An empty bar between straight capped honey works. An empty bar between straight brood combs works and as the brood nest expands in the middle the outer edges will get filled with honey. I try to have most of the new comb being drawn where I want it (between straight capped honey or between straight brood combs) whenever I am in the hive.


----------



## Buzzlightyear (Dec 4, 2013)

Nice, I'm not against using some foundation to help in the beginning. Too late for this one, maybe in the future.


----------



## ckoester (May 22, 2014)

It's interesting how varied the advice is regarding comb guides. There are people claiming great results with each of the popular comb guides (Triangular, square, and foundation strips).

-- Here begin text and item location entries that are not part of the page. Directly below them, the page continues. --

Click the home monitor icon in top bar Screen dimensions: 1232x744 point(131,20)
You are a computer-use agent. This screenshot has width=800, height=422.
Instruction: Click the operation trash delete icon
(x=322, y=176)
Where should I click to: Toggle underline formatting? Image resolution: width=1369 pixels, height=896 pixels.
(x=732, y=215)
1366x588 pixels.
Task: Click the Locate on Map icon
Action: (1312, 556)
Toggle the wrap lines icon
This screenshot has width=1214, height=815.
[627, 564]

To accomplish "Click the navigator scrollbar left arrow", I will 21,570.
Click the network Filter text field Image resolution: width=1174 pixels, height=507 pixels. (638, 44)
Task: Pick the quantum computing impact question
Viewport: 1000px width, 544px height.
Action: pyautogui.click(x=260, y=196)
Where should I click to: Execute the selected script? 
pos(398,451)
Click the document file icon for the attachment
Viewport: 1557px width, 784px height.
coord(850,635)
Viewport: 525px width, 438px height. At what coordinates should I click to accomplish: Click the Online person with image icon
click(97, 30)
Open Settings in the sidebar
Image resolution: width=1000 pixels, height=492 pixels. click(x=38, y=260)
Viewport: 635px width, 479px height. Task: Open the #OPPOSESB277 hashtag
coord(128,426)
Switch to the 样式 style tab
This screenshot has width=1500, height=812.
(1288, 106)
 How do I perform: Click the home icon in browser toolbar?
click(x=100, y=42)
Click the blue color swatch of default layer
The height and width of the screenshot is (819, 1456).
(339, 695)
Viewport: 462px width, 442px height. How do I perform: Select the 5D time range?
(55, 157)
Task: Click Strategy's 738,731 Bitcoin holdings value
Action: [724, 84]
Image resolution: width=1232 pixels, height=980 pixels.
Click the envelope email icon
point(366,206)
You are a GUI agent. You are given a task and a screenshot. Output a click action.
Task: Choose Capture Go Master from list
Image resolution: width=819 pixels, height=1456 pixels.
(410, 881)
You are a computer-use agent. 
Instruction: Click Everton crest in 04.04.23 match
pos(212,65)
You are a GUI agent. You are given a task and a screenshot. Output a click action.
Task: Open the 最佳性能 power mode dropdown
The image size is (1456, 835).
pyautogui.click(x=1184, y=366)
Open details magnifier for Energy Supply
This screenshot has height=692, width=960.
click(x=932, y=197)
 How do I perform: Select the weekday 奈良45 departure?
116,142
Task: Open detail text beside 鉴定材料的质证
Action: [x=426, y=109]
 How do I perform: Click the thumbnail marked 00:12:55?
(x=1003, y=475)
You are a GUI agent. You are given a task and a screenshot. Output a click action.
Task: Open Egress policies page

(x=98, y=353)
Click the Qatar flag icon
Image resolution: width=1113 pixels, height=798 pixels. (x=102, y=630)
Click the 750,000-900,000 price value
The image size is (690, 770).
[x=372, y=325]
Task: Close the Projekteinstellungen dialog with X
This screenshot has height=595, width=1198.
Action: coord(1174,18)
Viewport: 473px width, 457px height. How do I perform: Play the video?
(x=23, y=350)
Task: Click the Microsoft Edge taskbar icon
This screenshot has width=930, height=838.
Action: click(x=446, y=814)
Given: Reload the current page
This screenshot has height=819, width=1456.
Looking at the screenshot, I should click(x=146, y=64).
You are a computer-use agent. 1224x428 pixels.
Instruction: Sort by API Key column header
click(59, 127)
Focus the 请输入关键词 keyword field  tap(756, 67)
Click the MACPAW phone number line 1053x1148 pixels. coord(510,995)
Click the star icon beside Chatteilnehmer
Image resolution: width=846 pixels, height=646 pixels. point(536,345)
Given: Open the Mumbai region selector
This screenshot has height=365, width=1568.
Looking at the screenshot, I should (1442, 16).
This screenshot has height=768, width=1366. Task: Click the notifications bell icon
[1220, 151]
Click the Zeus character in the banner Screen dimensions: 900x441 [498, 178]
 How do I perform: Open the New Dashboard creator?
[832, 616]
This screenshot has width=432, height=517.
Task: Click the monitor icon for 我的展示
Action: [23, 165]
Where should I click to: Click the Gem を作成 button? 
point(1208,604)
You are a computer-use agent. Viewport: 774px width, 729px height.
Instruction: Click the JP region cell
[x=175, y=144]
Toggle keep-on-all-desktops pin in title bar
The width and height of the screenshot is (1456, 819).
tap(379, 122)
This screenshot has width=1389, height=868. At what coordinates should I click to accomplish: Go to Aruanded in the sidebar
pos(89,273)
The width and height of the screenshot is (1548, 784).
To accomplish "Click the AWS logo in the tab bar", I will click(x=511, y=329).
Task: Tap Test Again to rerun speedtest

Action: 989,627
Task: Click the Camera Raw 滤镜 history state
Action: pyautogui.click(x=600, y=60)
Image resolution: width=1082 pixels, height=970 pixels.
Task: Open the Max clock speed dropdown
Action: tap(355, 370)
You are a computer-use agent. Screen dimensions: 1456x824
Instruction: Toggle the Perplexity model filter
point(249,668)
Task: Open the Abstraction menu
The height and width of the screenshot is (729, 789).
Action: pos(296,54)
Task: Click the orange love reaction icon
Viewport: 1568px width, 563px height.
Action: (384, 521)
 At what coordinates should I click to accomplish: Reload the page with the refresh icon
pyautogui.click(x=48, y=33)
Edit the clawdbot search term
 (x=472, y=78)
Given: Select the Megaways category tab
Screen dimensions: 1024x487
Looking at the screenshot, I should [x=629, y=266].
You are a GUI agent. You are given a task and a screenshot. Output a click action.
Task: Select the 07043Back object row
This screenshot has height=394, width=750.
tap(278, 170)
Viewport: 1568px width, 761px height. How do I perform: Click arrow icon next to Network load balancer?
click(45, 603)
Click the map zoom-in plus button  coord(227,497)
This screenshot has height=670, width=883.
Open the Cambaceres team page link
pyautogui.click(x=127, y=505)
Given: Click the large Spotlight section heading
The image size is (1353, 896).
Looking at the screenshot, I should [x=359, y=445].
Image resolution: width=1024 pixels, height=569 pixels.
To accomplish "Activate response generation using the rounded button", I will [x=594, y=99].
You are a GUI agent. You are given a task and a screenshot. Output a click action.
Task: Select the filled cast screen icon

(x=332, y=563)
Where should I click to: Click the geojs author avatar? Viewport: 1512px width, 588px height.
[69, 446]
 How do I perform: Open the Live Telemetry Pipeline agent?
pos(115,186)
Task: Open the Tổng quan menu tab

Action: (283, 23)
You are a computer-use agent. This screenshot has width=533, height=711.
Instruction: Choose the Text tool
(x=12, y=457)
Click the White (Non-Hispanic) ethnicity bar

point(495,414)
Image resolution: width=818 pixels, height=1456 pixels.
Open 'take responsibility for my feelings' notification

I have had great results with a triangular guide in my first top bar hive, but those bars are a major hassle to cut on a table saw. I may try a square wooden spline as a guide in my next hive, as the bars should be far easier to make. The drawing below shows what it looks like, and comes from "Drawings for a Proposed Standard Top Bar" by TJ Carr and John Bradford.


----------



## cerezha (Oct 11, 2011)

I am 100% foundationless, but I am using Lang dimensions for my boxes. I tried all kind of "guides" for the comb. All of them sometimes work perfectly and sometime fail. After a few years in foundationless "business" I come to conclusion that my bees can learn how to build straight comb. Once they learned - they do straight comb without any guide. Moreover - they teach other bees how to do so - all my hives (not many) do straight comb in most cases. Sometime, bees are in "creative" mood - than you may see many different ways of comb-creativity!


----------



## Needo (Sep 10, 2013)

My bars are a little over 23 inches long (inside the hive). I have a 9 inch slit on the side of my hives near the end. I designated this end as the front. Whenever I add frames, I add the new frames near the front. So far it has worked for me. But, I have yet to see the bees make it through their first winter. That will be the real test.


----------



## mhorowit (Sep 25, 2011)

mala54 said:


> My bees seem to build brood comb straight. One comb per bar. But the honey combs are almost always crossed and connected. I've tried spacers and wider bars, but neither worked. So I let them build however they want, and when I harvest capped honey I separate the comb with a knife. The bees clean up any comb and honey that falls to the bottom of the hive.


How do you seperate the bees from the comb after it collapsed and everything is covered in honey? - Mike


----------



## shannonswyatt (May 7, 2012)

I think that what Mala54 is saying that when harvesting he (or she) cuts the comb from that bar and puts it in a bucket or what not by cutting at the end of the combs or by sliding multiple bars. I wouldn't think they mean to cut it and have it all fall into the hive. Just my guess.


----------



## cerezha (Oct 11, 2011)

mhorowit said:


> How do you seperate the bees from the comb after it collapsed and everything is covered in honey? - Mike


It is difficult task! My setup is TBs in Lang-style hives. I always feel sorry for the bees stuck in the honey. So, basically, I just grab and remove from the hive as much as I can and bees clean up the rest. Little smoke can help. I have a special plastic container with lid for collected honeycomb. In my situation, I never had more than one comb collapsed and it is usually hold by surrounding combs - I just carefully cut it from the walls and bottom (sometime), create space enough for my hands and try to grab the whole thing - move it quickly into container and close the lid! If there are any pieces bigger than 1" - I quickly collect them also. If this approach is impossible (too much crosscomb), I just collect the whole box - the advantage of having TBs in Lang boxes. In my long hive, my honey TBs have short "sides" - it completely eliminated any comb-removing problems. For unknown to me reason, but I really have no problems with moving combs in the long-hive. Occasionally, I do have some cross-comb issues in vertical (TBs) Land-style hives - mainly because of my negligence.

At night, I open container with collected honeycomb and rescue bees - I do not know if they survived, but I feel less "serial killer."


----------